In a whirl of coffees, cocktails and thirsty street style photographers, the latest edition of London Collections Men has shuttered for another six months. Designers are finally sleeping. Models are finally eating. And journalists are riffling through a forest of show notes, trying to pinpoint the themes emerging from four days that proved British menswear is as diverse as ever.
But amid the cyclone of shows and shindigs, some details linger for their excellence, their oddness, or just because everyone put them on Instagram. As we reset the countdown ahead of summer’s run-out, these are the moments to savour.
Casely-Hayford’s Super-Impractical, Super-Lustworthy Coats
There was a lot to love at the Casely-Hayford runway show, which explored British subcultures through the prism of military-inspired sportswear. There was the genre-straddling soundtrack, which bounced between dancehall and fuzzy guitars in time with outfits that flitted between rude boy bombers and grungy, patchworked denim.
There was a magic eye print in a preschool palette, transplanted from paintings signed by Tommy, aged 3, to Joe and Charlie Casely-Hayford’s double-breasted suits. And there was a wealth of blingy brocade draped over knee length crew necks, as if the belligerents in the Crimean War had decided to pause proceedings for a quick game of five-a-side football.
Mostly, though, there were parkas and bombers on Miracle Grow, with fishtails that swept the runway like the train on a Tommy Ton-baiting wedding dress, even despite the elevation from special creeper-soled boat shoes, designed in collaboration with Sperry (look out for a version hitting stores next season). It was streetwear that any actual street would ruin. But which we’d wear even if it meant never leaving the house.
Lou Dalton’s Teddy (Bear) Boys
It’s testament to the scope of British menswear that Lou Dalton’s frankly sensible show was in the same space, on the same day, as Sibling’s flesh-baring knitwear (precisely how winter-ready is a pairing of short shorts and kimono, anyway?). Dalton came to London Collections by way of Shetland, for a dose of fisherman-inspired style mercifully free of beards, Red Wing boots or Shoreditch creative directors masquerading as longshoremen.
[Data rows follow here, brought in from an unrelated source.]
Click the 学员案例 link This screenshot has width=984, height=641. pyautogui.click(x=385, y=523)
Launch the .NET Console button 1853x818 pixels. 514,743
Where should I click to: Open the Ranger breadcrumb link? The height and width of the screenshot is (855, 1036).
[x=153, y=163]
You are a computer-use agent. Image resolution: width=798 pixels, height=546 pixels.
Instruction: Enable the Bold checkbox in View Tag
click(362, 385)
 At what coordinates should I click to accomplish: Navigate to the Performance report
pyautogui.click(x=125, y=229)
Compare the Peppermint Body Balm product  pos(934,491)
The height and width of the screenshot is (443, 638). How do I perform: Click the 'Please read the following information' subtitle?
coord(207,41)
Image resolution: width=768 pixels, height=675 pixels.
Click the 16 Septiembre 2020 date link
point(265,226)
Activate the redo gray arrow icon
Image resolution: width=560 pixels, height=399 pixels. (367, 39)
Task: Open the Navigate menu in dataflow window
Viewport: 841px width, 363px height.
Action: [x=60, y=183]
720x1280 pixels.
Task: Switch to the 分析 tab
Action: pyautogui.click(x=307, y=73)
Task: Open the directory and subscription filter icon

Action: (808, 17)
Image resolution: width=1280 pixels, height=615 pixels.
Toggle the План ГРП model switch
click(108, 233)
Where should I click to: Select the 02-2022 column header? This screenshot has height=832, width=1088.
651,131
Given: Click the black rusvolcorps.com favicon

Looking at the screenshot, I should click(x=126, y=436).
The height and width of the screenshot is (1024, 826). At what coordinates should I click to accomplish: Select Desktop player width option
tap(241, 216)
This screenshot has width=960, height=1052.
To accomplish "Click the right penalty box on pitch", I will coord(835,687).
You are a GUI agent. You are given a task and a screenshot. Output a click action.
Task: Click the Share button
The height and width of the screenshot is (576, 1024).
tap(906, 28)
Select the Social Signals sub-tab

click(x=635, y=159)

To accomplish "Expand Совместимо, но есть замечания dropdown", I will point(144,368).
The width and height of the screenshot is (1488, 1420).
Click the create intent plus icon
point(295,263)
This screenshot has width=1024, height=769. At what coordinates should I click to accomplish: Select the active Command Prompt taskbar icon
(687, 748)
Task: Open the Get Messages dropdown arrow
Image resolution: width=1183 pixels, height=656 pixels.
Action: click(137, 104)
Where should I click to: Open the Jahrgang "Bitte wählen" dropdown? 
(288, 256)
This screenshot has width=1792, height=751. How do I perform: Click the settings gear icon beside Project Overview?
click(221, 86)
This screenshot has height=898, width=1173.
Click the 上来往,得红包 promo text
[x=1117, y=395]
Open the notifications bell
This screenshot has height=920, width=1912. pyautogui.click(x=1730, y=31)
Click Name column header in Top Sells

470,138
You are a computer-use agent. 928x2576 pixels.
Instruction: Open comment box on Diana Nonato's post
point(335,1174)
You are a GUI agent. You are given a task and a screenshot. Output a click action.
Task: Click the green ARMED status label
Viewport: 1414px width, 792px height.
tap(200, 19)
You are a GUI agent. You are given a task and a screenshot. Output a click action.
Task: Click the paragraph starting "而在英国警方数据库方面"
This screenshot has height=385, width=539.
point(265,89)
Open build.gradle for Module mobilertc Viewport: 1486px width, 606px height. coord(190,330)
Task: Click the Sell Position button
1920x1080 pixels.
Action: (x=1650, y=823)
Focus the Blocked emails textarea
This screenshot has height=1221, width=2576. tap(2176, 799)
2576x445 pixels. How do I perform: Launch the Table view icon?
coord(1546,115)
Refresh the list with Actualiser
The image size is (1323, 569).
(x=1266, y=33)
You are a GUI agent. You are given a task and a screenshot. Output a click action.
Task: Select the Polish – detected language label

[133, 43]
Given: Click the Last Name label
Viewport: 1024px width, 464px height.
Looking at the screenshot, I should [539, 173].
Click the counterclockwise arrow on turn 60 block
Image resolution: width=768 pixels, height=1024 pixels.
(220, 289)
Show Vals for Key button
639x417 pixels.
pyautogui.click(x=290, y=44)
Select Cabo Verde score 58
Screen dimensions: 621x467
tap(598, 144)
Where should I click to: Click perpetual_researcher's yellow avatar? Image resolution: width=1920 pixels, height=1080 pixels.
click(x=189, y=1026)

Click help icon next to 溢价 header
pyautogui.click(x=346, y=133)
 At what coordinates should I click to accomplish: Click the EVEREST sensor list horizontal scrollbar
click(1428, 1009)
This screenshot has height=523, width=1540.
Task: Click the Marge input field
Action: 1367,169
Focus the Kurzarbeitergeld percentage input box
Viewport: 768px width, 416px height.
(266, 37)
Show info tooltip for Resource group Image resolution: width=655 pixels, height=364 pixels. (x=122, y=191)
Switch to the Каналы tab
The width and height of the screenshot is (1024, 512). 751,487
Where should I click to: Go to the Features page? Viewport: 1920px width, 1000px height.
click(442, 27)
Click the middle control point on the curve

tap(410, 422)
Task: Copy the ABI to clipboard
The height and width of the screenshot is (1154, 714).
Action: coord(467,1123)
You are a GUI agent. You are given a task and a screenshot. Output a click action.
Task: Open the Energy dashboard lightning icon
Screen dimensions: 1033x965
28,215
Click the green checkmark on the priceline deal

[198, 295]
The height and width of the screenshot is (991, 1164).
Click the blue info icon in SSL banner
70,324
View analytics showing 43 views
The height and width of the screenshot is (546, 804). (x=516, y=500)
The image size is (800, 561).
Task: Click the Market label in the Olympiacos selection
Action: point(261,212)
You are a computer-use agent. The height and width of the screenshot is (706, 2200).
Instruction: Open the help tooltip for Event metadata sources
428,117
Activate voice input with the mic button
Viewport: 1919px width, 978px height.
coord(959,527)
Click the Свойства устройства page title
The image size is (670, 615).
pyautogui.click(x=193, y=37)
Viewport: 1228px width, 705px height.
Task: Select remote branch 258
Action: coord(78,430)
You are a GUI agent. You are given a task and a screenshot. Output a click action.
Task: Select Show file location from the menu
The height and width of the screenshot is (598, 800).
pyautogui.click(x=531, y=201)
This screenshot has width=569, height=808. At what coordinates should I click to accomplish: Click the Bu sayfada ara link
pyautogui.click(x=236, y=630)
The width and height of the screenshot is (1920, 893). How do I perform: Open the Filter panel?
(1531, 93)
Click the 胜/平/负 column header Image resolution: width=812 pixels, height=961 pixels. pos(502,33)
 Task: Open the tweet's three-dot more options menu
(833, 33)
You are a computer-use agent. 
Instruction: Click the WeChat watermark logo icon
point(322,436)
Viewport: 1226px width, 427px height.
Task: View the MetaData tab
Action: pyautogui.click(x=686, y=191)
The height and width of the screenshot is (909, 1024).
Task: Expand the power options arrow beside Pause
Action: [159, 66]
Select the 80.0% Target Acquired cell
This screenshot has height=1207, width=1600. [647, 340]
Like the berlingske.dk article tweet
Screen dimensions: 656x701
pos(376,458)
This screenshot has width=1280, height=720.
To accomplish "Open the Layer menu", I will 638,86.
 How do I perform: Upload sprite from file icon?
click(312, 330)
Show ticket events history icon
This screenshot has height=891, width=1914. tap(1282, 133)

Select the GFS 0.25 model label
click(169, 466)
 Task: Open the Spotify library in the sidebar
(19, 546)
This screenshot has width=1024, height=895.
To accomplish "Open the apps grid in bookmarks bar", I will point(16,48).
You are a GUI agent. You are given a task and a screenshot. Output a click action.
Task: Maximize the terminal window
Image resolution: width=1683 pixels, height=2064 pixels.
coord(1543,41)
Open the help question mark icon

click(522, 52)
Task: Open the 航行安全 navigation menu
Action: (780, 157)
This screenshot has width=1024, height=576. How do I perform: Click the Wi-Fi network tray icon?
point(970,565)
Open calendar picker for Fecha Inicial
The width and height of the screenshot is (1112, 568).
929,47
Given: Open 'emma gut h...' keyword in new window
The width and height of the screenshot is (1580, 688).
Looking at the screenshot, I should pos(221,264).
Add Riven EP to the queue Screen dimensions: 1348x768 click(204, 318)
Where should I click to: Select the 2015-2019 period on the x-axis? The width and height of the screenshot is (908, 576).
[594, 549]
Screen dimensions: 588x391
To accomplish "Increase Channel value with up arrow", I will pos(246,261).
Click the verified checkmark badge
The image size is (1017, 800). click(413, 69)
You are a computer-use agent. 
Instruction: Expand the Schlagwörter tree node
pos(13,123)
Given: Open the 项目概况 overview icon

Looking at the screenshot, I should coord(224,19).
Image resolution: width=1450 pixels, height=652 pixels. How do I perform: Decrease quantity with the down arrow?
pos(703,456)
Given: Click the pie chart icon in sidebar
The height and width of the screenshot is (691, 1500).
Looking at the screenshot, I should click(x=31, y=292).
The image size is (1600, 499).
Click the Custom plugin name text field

Nestled amid the rain slick-effect coats (gorgeous), relaxed-leg wool trousers (swishy) and salmon sweatshirts (pink) was a jumper-and-trousers combo that looked like Lou had killed, skinned then tailored Fozzie Bear. Though shown split on the runway, nothing looked more comfortable than rocking it as a fluffy two-piece, the on-point version to slouching around in a onesie.
YMC’s Unexpected Accessory – Tinnitus
On paper, 200 people earnestly assessing young men as they walk 30 yards, turn around and walk back is, well, weird. Which is why the sound they step to is vital: it emphasises the collection’s references (inspired by clubbers? Get UK bass jock Murlo to programme your music, è la Nasir Mazhar) and distracts from how peculiar the whole set-up is.
Most designers cede their sounds to DJs, since it’s much less faff to cart around records than a drum kit. But not YMC’s Fraser Moss and Jimmy Collins, who put together their own supergroup, Parallelogram (top), to soundtrack the show with ear-splitting Middle Eastern psych.
If the clothes weren’t especially noteworthy – you can forgive a brand marking 20 years for taking a greatest hits victory lap – the music was a wall of noise that elevated the staid stuff marching through it. More, please.
The Suit Is Dead. Long Live The Tracksuit
For all the garms paraded indoors, it’s in the queue outside you get the best read on where menswear’s at. And from the street style snappers to the magazine editors they flashbulb, this season’s LCM penned the suit’s obituary.
Sure, there were blazers sandwiched between jersey and satin, or trousers divorced from jackets and floating above lurid sneakers. But street- and sportswear has deposed the dandy, who’s scurried into Palace and Supreme in a flurry of pocket squares.
This is fashion, of course, so perhaps don’t burn your Brioni two-piece just yet. But for now, relaxation reigns, be it in a slouchy jogger or the Grand Canyon-wide trousers that fluttered down runways from Topman to Bobby Abley.
Comfort’s moment will be fleeting, of course; expect to be buttoned-up again soon, as designers rally against the now. But for the time being, embrace comfort. Now, where’s our Lou Dalton teddy bear outfit?